Guillain-Barré Syndrome (GBS)
Summary
Guillain-Barré Syndrome (GBS) is an acute, post-infectious, immune-mediated polyneuropathy. It is the most common cause of acute flaccid paralysis worldwide (since Polio eradication). The classic presentation is progressive, symmetric, ascending muscle weakness accompanied by Areflexia. The underlying pathology is "Molecular Mimicry": antibodies generated against a pathogen cross-react with gangliosides on host peripheral nerves. While 85% recover, it carries a mortality of 3-5% due to respiratory failure and autonomic dysregulation. [1,2]
Key Facts
- The "Ascent": Weakness typically starts in the toes/legs and moves up to the arms and face over days to weeks. (Nadir is reached by 4 weeks).
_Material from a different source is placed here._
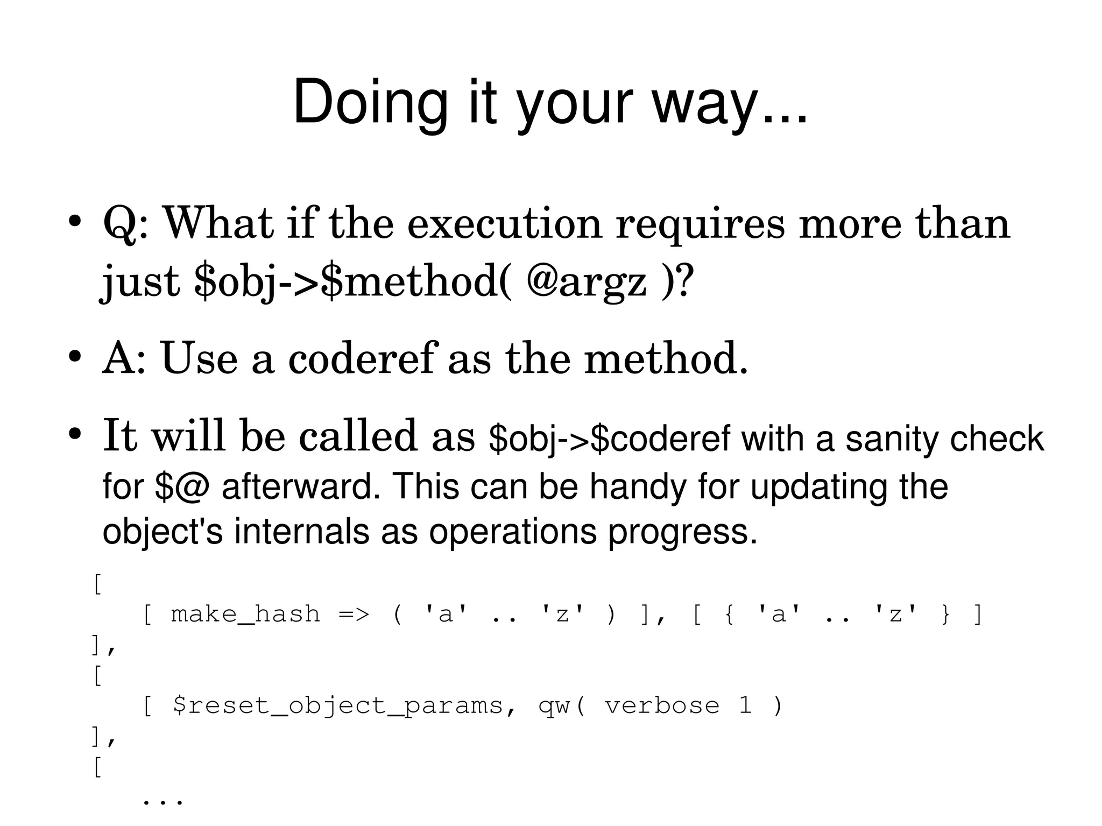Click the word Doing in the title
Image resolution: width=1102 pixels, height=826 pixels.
click(370, 102)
- Respiratory Risk: 25% of patients will require mechanical ventilation. Pulse oximetry is a late sign of failure; Forced Vital Capacity (FVC) is the mandatory monitoring tool.
- Steroids: Unlike many autoimmune conditions, Corticosteroids (Prednisolone) have NO BENEFIT in GBS and may actually delay recovery. Do not use them.
Clinical Pearls
The diagnosis is in the Reflexes: If a patient has profound weakness but normal or brisk reflexes, it is NOT GBS. Think Spinal Cord Compression (emergency MRI spine) or Transverse Myelitis. GBS causes Areflexia early.
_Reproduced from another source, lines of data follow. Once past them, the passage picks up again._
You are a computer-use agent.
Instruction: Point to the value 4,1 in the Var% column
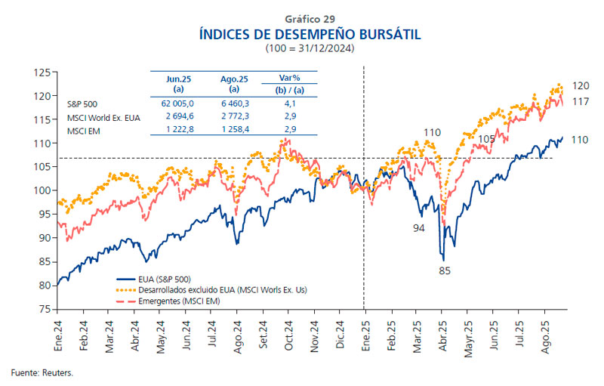click(x=289, y=103)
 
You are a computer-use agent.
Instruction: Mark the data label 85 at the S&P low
click(x=444, y=269)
Single Breath Count: A quick bedside test for respiratory reserve. Ask the patient to take a deep breath and count to 50 aloud. If they cannot reach 15 (Single Breath Count < 15), their FVC is likely < 1L. Intubation is imminent.
Pain: Often overlooked. 50% of patients have severe neuropathic pain (deep ache/burning) in the back and limbs, preceding the weakness.
Demographics
- Incidence: 1-2 per 100,000 per year.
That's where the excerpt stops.